Hartwell concluded that insofar as the effect of South Africa is concerned, we will, like the rest of the world, be subject to fluctuations in energy prices.

“We will also see an increase in traffic around our coast for ships diverted from the Arabian Gulf. Traders and cargo insurers in South Africa will be faced with possibly significant claims on cargo trapped in the Arabian Gulf. Depending on policy terms, some insurers will have to pay for the value of the ship or cargo if they are trapped for more than the period in the policy, which is typically between 6 and 12 months. As always, the additional costs and delays will ultimately be passed down to the long-suffering consumers and businesses who rely on international trade,” he said.

Dr Jacob van Rensburg, head of research and development at the Southern African Association of Freight Forwarders (SAAFF), said the waterway remains a critical global chokepoint, carrying around 20 million barrels of oil per day – roughly one-fifth of global supply – making disruptions highly consequential for energy shipping markets.
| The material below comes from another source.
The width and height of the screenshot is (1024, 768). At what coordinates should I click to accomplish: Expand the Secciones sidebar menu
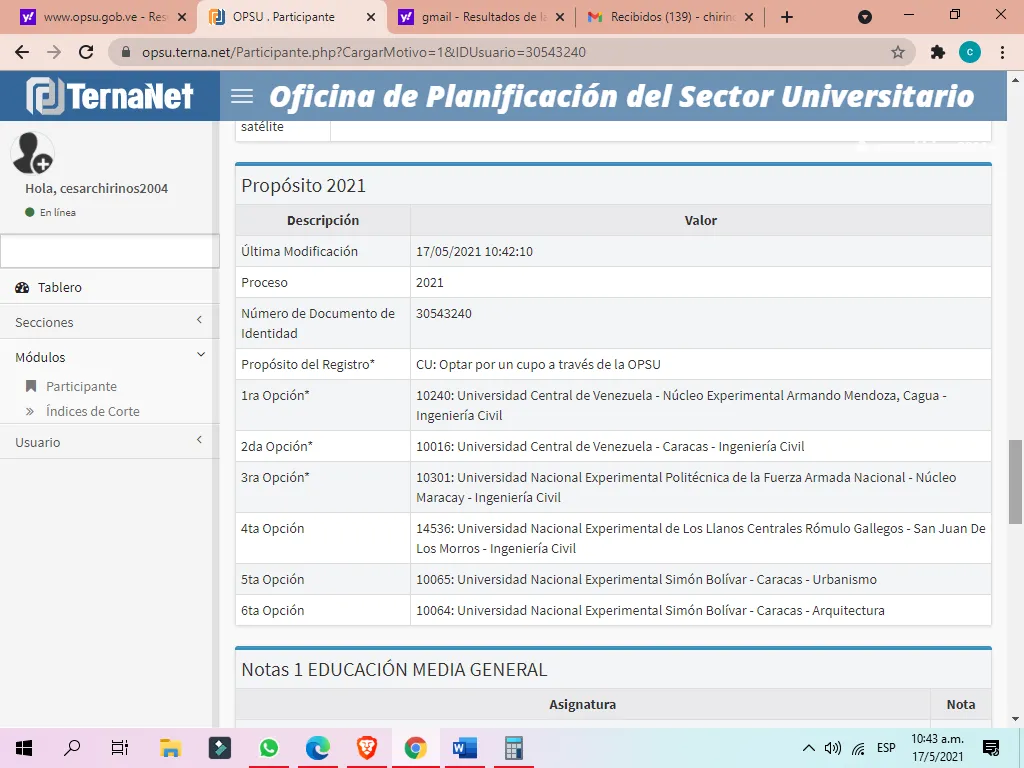tap(110, 322)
“About 20 million barrels of oil, or about one-fifth (and as much as 30%) of daily global production, flow through the Strait every day, according to the US Energy Information Administration, which calls the channel a ‘critical oil chokepoint," he said.
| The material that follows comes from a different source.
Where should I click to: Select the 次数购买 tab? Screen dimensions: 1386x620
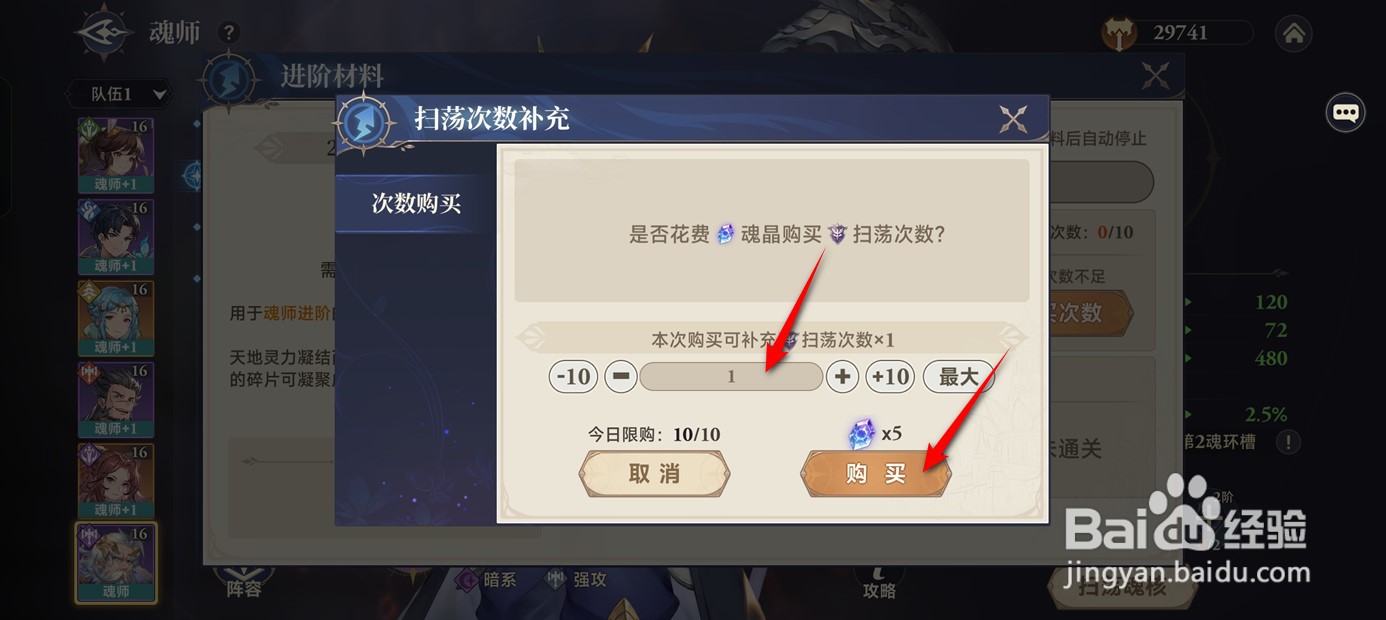416,204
Van Rensburg added that the immediate transmission mechanism is not only physical disruption but also insurance market withdrawal and repricing. “If cover is unavailable or priced prohibitively, chartering appetite collapses irrespective of whether the waterway is formally closed. In summary, the likely impact on South Africa will be multi-fold. As vessels reroute around the Cape of Good Hope, South African waters can expect increased transit traffic and potential short-term port call adjustments.”